Sunday, March 2, 2014

GARA-GARA INDONESIA 101

Gara-gara Indonesia, halaman 101 ( Renungan: Kalah karena negosiasi )

Sultan Ageng Tirtayasa, Pangeran Diponegoro, Tuanku Imam bonjol, Cut Nyak Dien, Sultan Hasanuddin, merupakan pahlawan yang kita kenal gagah berani dan pimpinan dalam peperangan melawan penjajah yang sangat diperhitungkan oleh musuh. Nama-nama ini diambil oleh, mas Agung Pribadi dalam bukunya Gara-gara Indonesia sebagai contoh tokoh-tokoh yang gagah di medan perang, tetapi kekalahannya justru di meja perundingan, kalah dalam negosiasi, kalah karena salah dalam negosiasi.

Apakah itu berarti bangsa Indonesia menang di okol (otot) kalah di akal (kecerdikan/ logika)? Lebih mendahulukan kekuatan fisik daripada kekuatan kecerdasan? Miris bukan?

Apalagi kalau kita menyoroti sering terjadinya kekerasan yang diangkat media, seperti tawuran antar pelajar, antar mahasiswa, antar warga, bahkan antar anggota ABRI atau Kepolisian, miris bukan?

Mengapa bisa terjadi hal seperti ini? Apakah memang bangsa kita terbiasa dengan gaya otoriter, sehingga tak ada kesempatan untuk bernegosiasi?

Mungkin ada baiknya kita melihat pola pendidikan yang selama ini kita terima dari orang tua, dari keluarga.

Pernahkan kita dijuluki pembantah hanya karena berusaha mengemukakan alasan kita melakukan sesuatu yang tidak disetujui orang tua?

Pernahkah kita ditanya, menu makanan apa yang diinginkan? Dan ketika berbeda keinginan dari setiap anggota keluarga, masing-masing kita berusaha agar selera kita yang diikuti?

Sesungguhnya kemampuan negosiasi, kemampuan tawar menawar merupakan kemampuan dasar manusia, yang dia akan tumbuh baik jika dilatih dan akan mati jika tidak diberi kesempatan untuk berkembang.

Fragmen berikut mungkin bisa mewakili bagaimana negosiasi bisa dilatih sejak dini.

***

SUAPIN






" Umy, suapin," bungsuku menghampiri dengan membawa semangkuk pepaya yang sudah diiris, di beri sedikit perasan jeruk nipis dan ditaburi gula.

"Hmmm, sedap sekali kelihatannya, siapa yang membuatkan?" tanyaku

"Mba Hany?" jawabnya

Kulihat di mangkuk itu sudah ada garpunya.

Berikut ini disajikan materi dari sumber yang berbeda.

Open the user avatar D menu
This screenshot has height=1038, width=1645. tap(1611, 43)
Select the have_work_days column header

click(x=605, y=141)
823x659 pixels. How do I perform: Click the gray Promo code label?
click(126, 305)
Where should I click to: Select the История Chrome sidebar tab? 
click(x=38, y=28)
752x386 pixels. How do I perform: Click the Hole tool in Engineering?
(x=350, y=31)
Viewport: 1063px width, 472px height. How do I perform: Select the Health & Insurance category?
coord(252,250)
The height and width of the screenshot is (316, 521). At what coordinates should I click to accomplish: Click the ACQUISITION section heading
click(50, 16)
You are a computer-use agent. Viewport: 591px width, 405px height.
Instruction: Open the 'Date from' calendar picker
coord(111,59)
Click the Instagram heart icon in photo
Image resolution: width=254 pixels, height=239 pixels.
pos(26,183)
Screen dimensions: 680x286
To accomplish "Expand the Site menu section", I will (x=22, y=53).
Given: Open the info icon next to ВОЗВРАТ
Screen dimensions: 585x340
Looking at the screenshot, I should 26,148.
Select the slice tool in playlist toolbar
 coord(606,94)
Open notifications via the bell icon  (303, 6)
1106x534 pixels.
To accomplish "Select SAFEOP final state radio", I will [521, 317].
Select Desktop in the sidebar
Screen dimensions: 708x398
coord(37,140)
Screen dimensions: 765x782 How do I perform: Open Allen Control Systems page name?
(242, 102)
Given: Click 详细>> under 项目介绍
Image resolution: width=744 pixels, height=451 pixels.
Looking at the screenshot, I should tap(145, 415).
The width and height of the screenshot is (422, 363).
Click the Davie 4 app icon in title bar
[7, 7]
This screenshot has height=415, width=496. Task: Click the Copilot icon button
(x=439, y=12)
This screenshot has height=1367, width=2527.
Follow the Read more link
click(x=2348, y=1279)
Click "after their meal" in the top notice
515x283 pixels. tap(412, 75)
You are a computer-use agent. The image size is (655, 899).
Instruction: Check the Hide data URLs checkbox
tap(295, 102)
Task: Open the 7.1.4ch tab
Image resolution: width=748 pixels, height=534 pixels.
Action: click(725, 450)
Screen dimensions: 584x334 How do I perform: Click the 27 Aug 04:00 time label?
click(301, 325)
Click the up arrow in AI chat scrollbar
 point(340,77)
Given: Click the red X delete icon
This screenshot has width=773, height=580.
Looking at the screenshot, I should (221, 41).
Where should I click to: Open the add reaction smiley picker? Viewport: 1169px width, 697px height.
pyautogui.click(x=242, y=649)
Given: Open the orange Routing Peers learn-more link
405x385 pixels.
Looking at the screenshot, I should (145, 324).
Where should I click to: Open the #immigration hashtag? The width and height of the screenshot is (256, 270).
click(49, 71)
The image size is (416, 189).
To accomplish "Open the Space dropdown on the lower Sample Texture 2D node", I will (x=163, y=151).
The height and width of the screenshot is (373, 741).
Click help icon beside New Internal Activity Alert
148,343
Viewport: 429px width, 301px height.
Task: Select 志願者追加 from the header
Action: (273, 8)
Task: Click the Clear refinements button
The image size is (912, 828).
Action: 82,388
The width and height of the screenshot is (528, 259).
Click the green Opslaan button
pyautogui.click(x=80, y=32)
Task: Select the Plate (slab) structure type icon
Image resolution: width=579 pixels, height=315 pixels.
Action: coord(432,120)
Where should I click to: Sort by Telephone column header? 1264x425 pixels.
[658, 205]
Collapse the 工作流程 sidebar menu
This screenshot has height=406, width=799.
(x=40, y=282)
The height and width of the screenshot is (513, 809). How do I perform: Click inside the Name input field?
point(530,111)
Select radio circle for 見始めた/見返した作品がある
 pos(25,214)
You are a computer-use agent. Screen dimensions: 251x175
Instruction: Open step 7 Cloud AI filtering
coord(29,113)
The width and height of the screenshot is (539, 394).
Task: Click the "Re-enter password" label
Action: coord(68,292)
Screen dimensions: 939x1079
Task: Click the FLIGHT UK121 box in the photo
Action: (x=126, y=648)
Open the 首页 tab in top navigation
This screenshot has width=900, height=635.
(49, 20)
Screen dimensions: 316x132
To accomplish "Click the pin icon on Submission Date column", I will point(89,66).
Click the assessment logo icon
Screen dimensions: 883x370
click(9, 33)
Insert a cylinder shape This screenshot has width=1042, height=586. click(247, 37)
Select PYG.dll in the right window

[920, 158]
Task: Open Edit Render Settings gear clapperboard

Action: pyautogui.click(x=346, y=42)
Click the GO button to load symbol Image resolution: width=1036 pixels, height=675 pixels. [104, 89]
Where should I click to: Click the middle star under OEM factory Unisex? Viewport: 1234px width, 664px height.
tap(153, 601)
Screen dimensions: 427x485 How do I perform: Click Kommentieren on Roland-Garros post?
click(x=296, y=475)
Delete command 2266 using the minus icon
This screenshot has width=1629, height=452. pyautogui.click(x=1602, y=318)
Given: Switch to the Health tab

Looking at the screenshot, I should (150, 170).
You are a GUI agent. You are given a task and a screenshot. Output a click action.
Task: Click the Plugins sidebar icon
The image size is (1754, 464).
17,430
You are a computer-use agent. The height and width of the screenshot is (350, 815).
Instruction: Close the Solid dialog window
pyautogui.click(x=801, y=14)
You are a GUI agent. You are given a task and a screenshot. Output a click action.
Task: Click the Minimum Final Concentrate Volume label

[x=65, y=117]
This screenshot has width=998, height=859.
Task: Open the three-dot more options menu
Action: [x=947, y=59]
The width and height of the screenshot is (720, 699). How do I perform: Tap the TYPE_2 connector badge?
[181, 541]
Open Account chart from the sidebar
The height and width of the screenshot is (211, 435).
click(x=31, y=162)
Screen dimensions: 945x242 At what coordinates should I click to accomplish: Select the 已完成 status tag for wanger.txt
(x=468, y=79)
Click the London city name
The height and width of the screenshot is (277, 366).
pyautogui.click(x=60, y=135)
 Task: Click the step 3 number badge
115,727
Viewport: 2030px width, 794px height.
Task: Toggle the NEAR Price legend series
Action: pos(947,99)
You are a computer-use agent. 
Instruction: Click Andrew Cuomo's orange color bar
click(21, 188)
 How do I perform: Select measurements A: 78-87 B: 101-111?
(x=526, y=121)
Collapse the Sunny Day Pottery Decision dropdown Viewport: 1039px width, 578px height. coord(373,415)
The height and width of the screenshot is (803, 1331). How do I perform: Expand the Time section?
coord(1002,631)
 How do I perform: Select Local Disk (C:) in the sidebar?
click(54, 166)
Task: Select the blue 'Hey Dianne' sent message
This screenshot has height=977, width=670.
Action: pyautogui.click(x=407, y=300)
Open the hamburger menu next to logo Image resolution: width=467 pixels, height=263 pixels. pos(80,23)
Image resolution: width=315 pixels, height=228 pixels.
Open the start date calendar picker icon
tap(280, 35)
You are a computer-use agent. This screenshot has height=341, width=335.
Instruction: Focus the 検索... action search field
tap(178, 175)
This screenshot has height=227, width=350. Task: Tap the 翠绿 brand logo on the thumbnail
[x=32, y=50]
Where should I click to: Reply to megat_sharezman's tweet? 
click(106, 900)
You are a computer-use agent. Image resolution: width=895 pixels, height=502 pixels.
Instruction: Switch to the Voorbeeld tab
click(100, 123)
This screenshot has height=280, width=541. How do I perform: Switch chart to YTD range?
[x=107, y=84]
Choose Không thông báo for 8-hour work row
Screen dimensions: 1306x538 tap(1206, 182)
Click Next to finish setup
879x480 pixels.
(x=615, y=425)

"Koq nggak makan sendiri?"

"Maunya suapin Umy," rajuknya

"Lihat! Umy sedang apa? Sedang makan, tangan Umy terpakai untuk makan, gimana dong?"

"Umy... suapin...." hmmmm, kekeh dengan maunya.

"Oke, Umy suapin Harish, tapi karena tangan Umy dipakai untuk suapin, Harish bantu suapin Umy ya, biar makannya cepat selesai."

Aha... matanya berbinar

"Ya My," jawabnya semangat

"Sekarang Umy suapin Harish dulu, a...am, selanjunya giliran Harish suapin Umy."

Kuperhatkan tangannya menyendok nasi  + sayur + cuwilan ikan, tentu tidak mudah untuk ukuran tangan anak usia empat tahun.

"Susah Umy," keluhnya, tapi berhasil juga, dan aku disuapnya.

"Tapi bisakan? yok a' lagi,. . . a'am," suap kedua masuk mulut mungilnya.

Gilran suap kedua, dia kerepotan karena ikannya harus nyuwil dulu, akhirnya dia menyerah.

" Nggak bisa ."

" Kalau ini bisa?" tanyaku sambl menusukkan garpu pada potongan pepaya.

"Bisa,: jawabnya riang

"Jadi sekarang Harish mau suapin Umy atau makan pepaya sendiri?"

"Makan sendiri aja," jawabnya mantap

"Harish memang hebat!"kataku sambil kuacungkan dua jempol.


***

Belajar dari sejarah!

Itu yang harus kita lakukan! Kalau kita merasa sebagai produk generasi yang tidak melatihkan negosiasi, maka untuk generasi mendatang, tugas kitalah yang memberi kesempatan untuk berlatih negosiasi seluas-luasnya.